Text only, exactly as given: reproduce the entries below without their pictures.

- SOURCE MATERIAL -
────────────────────

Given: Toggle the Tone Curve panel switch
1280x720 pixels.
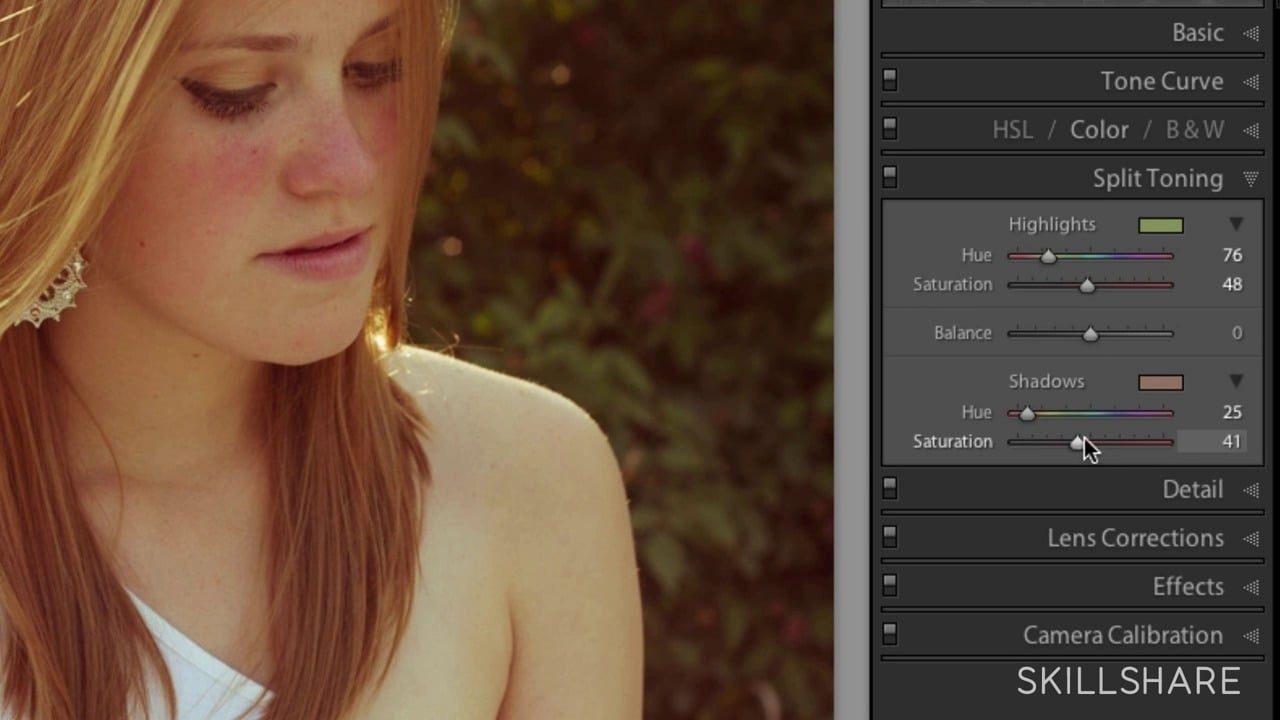Looking at the screenshot, I should 890,81.
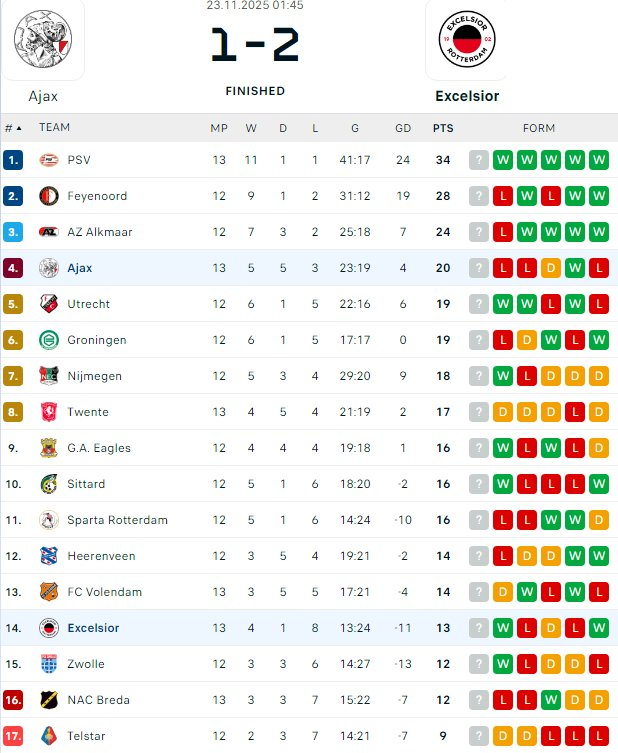This screenshot has width=618, height=753.
Task: Click the Utrecht club logo
Action: coord(49,304)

────────────────────

- ANSWER BOX -
Given: Toggle the Tone Curve panel switch
1280x720 pixels.
Looking at the screenshot, I should 890,81.
This screenshot has width=618, height=753.
Task: Click the Utrecht club logo
Action: coord(49,304)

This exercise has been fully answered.